Thank you.
Good morning, Mr. Chair and members of the committee.
Thank you for inviting Pharmascience to appear before the House of Commons Standing Committee on Health. I'm here today to share our perspective as a manufacturer of medicines on the crucial issue of access to pediatric drug formulations and the challenges we face in bringing these child-friendly formulations to market in Canada.
For some context about who we are, Pharmascience is the second-largest Canadian-owned pharmaceutical company, founded nearly 40 years ago by pharmacists Morris Goodman and Ted Wise. We're a proudly Canadian company, with our global headquarters, manufacturing facilities and R and D labs all located across the greater Montreal area, where we employ almost 1,500 people.
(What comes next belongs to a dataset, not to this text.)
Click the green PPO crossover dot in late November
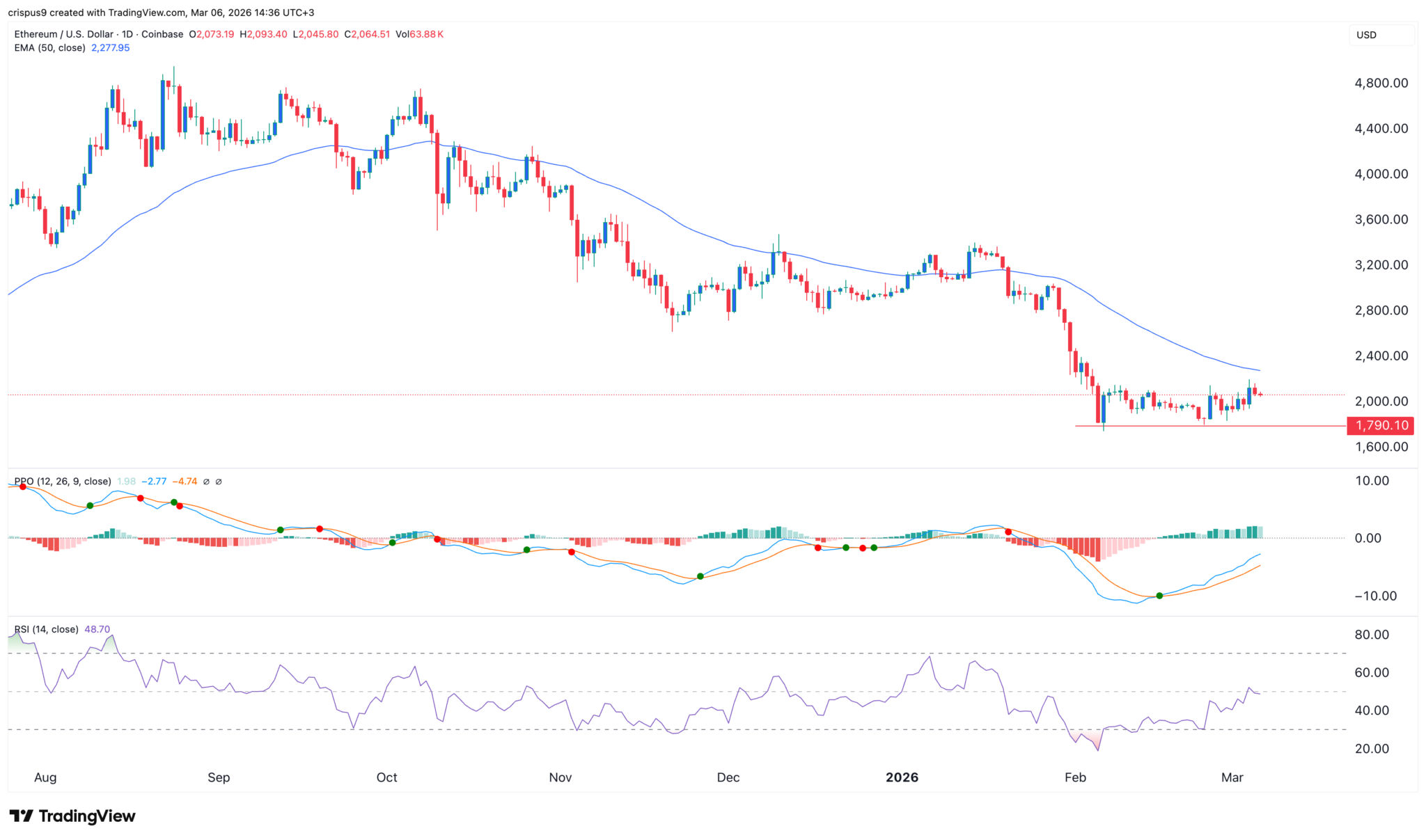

Importantly, we invest about $40 million to $50 million annually in R and D in Canada, consistently appearing among the top 100 companies investing in R and D.
In 2019, Pharmascience representatives appeared before the House of Commons Standing Committee on Industry, Science and Technology to express their concerns regarding the issue being studied.
Compared to other similar countries, Canada lags behind in the availability of drug formulations specifically for the pediatric population. This is not a matter of demand; pediatricians, nurses, pharmacists, and parents of sick children have always asked for specific pediatric formulations.
Pediatric formulations are drugs that have a dosing regimen tailored to children and have certain characteristics that differ from those of adult products, such as specific formulation ingredients, formulation form—liquid or solid—concentration of active ingredients, indications for product approval, or packaging.
Pediatric formulations are not necessarily simple to develop, but they are essential to have. There are numerous new approaches that allow us to tackle the challenges, but market conditions have made it difficult for manufacturers to launch these formulations in a commercially viable manner.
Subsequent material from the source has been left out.